Mention of Jan Pienkowski a while back and in the comments a reference to a favourite Christmas book which is one of our family favourites too. I'm not going to mention Christmas again for weeks and weeks because I can hardly believe that the adverts have started and the radio is revving up with sleigh bell music already. I'm really good at ignoring it all because we don't let Christmas begin here until about a week before and the tree is usually a Christmas Eve affair.
But I do love the Jan Pienkowski book Christmas with his trademark illustrations and the St James text so I expect that will feature on here a bit nearer the time.
But that's no reason to be deprived of the joy of Jan and thanks to Puffin books we have something to keep us going.
A copy of the newly published The Thousand Nights and One Night has arrived, the story retold by David Walser with illustrations by Jan Pienkowski.
Confession, I've never actually read these cover to cover and have only really gathered the whole Shahrazade (as it is spelt in this version) thing via osmosis and snippets of stories here and there. Acted in the occasional pantomime version of Aladdin, bit of Ali Baba now and again but beyond that not a lot.
There's a great introduction to this version, so now I learn they are unconnected stories woven into a whole by the familiar overarching tale of Shahrazade, staving off execution with her nightly telling of a tale to the vengeful King Shahryar.
Collected over a period of five hundred years it is thought they took their final form in the 14th century but many date back to the 7th or 8th century. Finally translated in 1704 by a Frenchman and then again by Sir Richard Burton. There's confusing for you because it's not THAT one of course but the Victorian explorer one.
Jan Pienkowski describes the allure of the tales from his childhood in Poland and the joy of travelling around the fabled cities of the stories as he gathered his sketches together for this book,
"the dappled, latticed light and shade, the brilliant splendour of the colurs of the East, these are imprinted on my mind. I hope I have conveyed hints of them to you"
What can I say?
Feast your eyes on this because the colours far surpass anything you could wish for, rich jewel-like backdrops for Jan's perfect silhouette illustrations, always so expressive and telling a story of their own. There is so much to see in each one, I loved them and think children will be equally impressed.Look at that little spider dangling outside the frame of the picture; that's what children notice and I almost missed as I scanned and cropped this picture.
Children have far more vivid imaginations than grown-ups, little fingers pointing out all those tiny details that we miss, and there is so much to see in each picture.
As if that wasn't enough there's a red silk ribbon marker and the page edges are gold blocked which gives it all a very special book feel indeed.

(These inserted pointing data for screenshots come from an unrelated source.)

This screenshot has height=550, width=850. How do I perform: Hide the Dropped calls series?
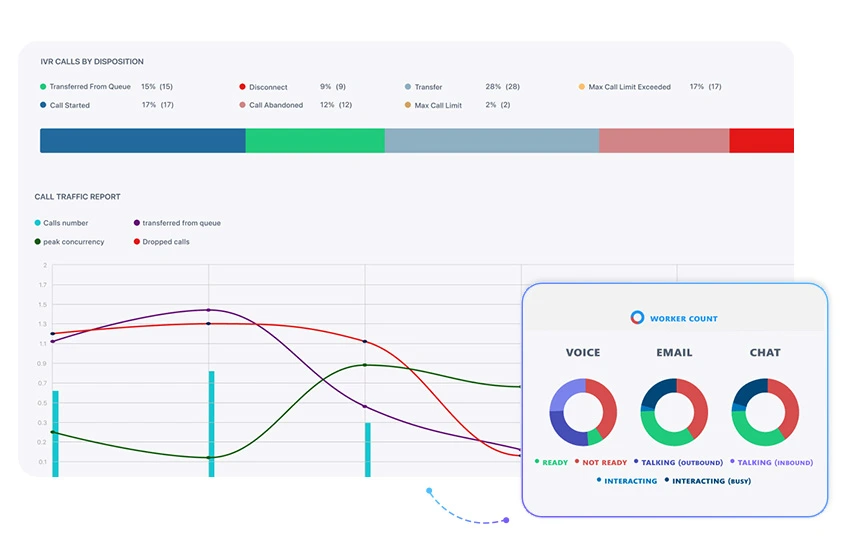[165, 242]
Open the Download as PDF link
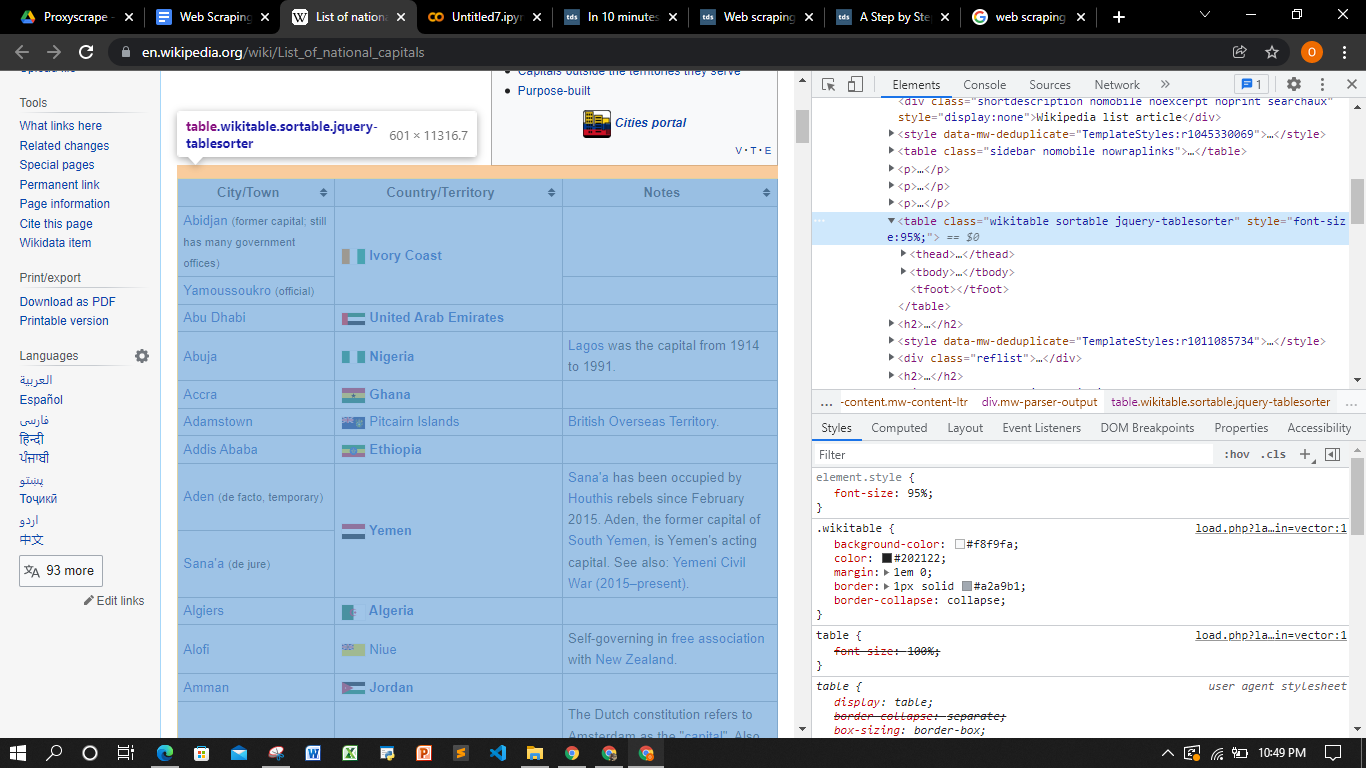 click(66, 301)

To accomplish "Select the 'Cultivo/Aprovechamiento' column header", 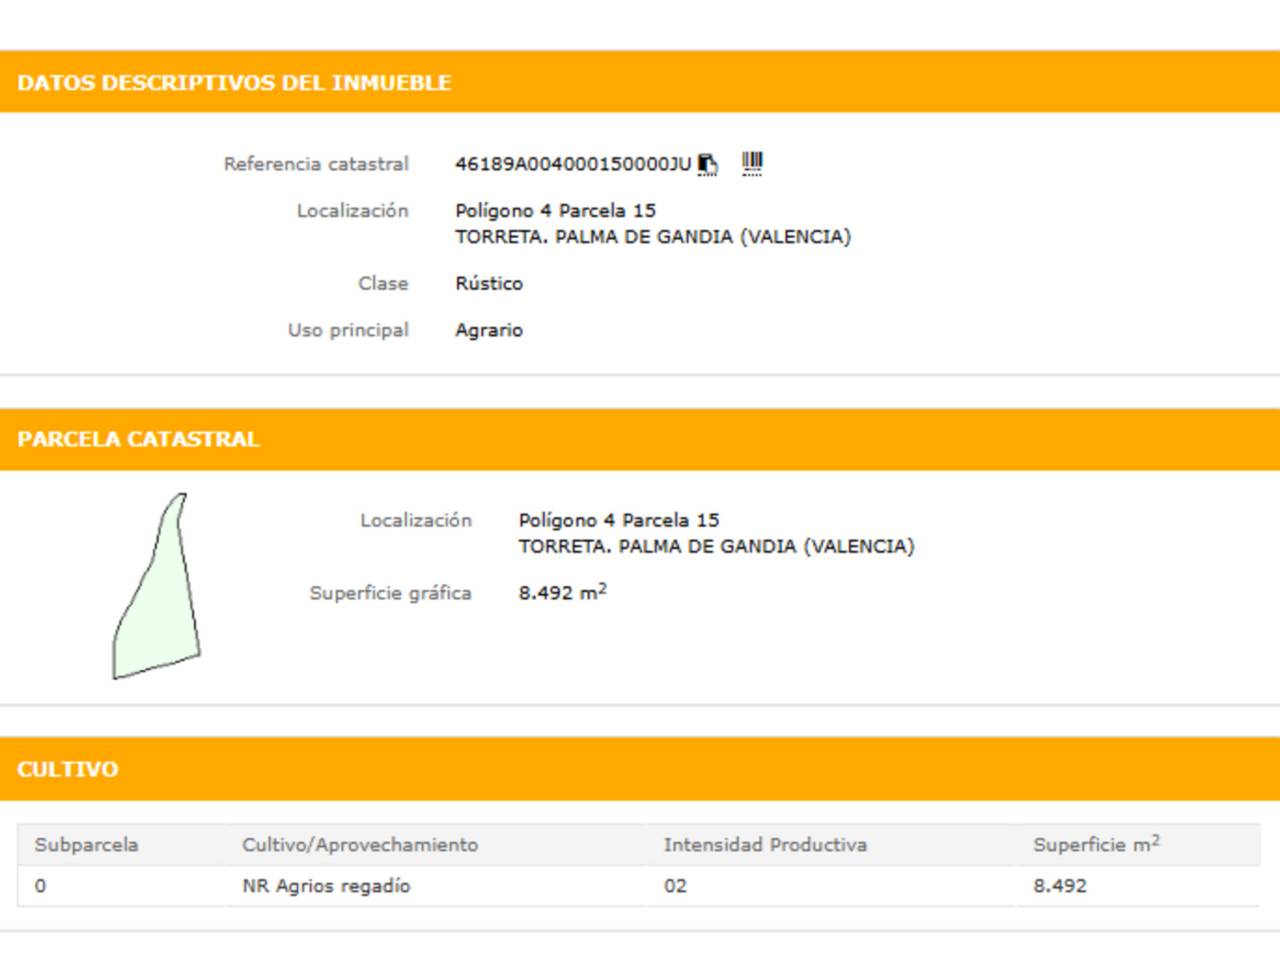I will (360, 845).
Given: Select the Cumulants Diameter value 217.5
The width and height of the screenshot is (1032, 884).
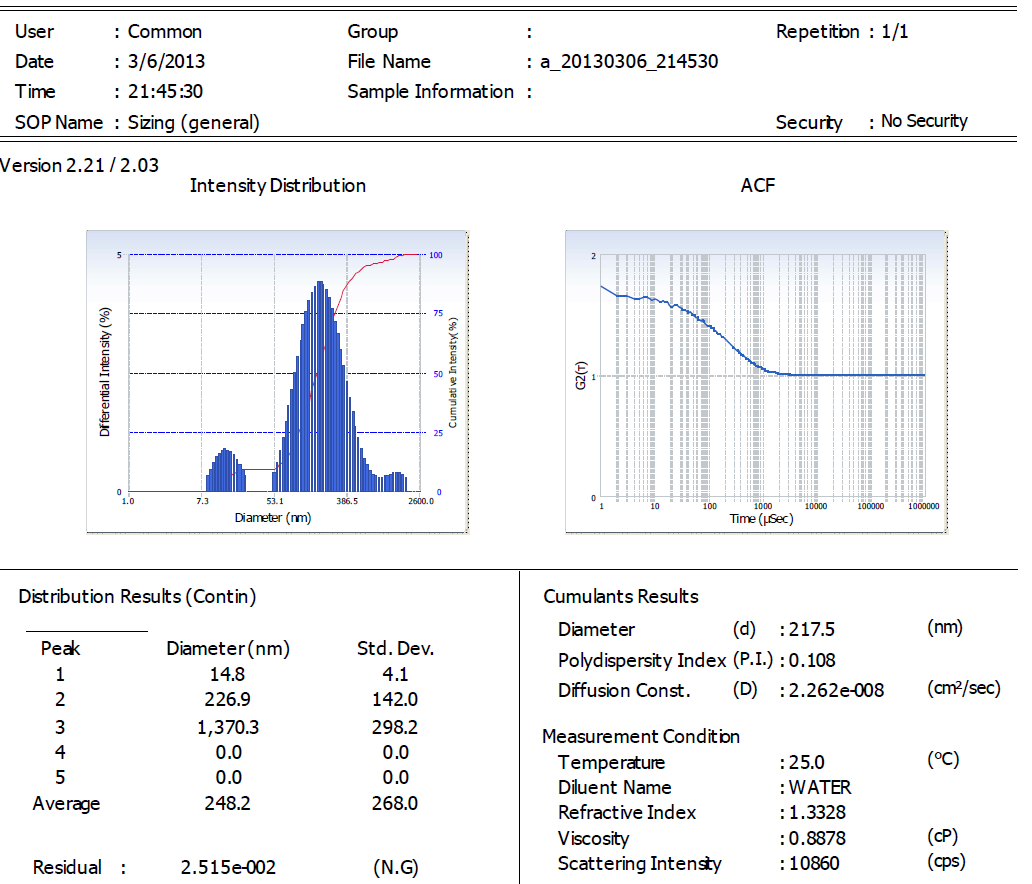Looking at the screenshot, I should pyautogui.click(x=814, y=630).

There is also quilting inspiration a-plenty here and I was reminded of Dilys Fronks a favourite quilter who, now I think about it, has perfected the art of Jan Pienkowski in fabric. I think Dilys deserves a blog post of her own because her work is truly inspirational and you can then have a good laugh at all the Dilys's I've started and then never quite managed to finish.
The back drop is a joy to create but the black bits are fiendishly tricky.